---- Exercise input
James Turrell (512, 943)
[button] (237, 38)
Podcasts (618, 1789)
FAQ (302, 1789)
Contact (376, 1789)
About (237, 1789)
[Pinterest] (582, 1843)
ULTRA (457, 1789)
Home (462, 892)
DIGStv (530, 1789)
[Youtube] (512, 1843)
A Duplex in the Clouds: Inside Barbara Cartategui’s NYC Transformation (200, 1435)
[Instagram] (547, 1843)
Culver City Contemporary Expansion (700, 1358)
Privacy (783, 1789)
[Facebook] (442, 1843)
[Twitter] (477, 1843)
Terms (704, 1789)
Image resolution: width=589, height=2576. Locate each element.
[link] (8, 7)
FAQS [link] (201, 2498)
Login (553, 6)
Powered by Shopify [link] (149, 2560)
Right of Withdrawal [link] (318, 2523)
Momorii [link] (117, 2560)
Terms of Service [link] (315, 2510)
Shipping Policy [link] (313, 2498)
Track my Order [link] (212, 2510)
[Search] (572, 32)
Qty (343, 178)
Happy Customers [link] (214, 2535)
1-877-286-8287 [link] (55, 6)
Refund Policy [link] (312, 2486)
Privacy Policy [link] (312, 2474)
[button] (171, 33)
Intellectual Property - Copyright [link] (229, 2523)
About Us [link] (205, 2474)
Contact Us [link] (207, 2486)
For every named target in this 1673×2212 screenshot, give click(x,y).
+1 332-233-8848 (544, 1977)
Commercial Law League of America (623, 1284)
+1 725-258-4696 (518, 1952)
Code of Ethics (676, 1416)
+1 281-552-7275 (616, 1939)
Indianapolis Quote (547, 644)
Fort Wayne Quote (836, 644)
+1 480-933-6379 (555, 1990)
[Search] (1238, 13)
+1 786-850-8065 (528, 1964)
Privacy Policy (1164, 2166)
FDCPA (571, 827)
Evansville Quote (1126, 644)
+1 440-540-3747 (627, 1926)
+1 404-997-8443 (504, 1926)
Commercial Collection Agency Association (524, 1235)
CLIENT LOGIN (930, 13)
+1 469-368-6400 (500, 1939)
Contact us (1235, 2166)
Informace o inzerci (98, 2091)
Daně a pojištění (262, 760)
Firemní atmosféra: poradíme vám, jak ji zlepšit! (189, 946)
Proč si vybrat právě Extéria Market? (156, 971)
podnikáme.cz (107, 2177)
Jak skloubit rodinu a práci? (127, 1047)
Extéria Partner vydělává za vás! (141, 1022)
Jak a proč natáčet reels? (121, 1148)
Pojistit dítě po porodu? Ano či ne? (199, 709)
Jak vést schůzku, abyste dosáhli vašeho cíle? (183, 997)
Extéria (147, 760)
--------
▸ **What you need to do**
Above are the entries; repeat their lines exactly, from the first through the one that contains "480-933-6379 (555, 1990)".

▸ **Response to the task**
James Turrell (512, 943)
[button] (237, 38)
Podcasts (618, 1789)
FAQ (302, 1789)
Contact (376, 1789)
About (237, 1789)
[Pinterest] (582, 1843)
ULTRA (457, 1789)
Home (462, 892)
DIGStv (530, 1789)
[Youtube] (512, 1843)
A Duplex in the Clouds: Inside Barbara Cartategui’s NYC Transformation (200, 1435)
[Instagram] (547, 1843)
Culver City Contemporary Expansion (700, 1358)
Privacy (783, 1789)
[Facebook] (442, 1843)
[Twitter] (477, 1843)
Terms (704, 1789)
Image resolution: width=589, height=2576. Locate each element.
[link] (8, 7)
FAQS [link] (201, 2498)
Login (553, 6)
Powered by Shopify [link] (149, 2560)
Right of Withdrawal [link] (318, 2523)
Momorii [link] (117, 2560)
Terms of Service [link] (315, 2510)
Shipping Policy [link] (313, 2498)
Track my Order [link] (212, 2510)
[Search] (572, 32)
Qty (343, 178)
Happy Customers [link] (214, 2535)
1-877-286-8287 [link] (55, 6)
Refund Policy [link] (312, 2486)
Privacy Policy [link] (312, 2474)
[button] (171, 33)
Intellectual Property - Copyright [link] (229, 2523)
About Us [link] (205, 2474)
Contact Us [link] (207, 2486)
For every named target in this 1673×2212 screenshot, give click(x,y).
+1 332-233-8848 (544, 1977)
Commercial Law League of America (623, 1284)
+1 725-258-4696 (518, 1952)
Code of Ethics (676, 1416)
+1 281-552-7275 (616, 1939)
Indianapolis Quote (547, 644)
Fort Wayne Quote (836, 644)
+1 480-933-6379 (555, 1990)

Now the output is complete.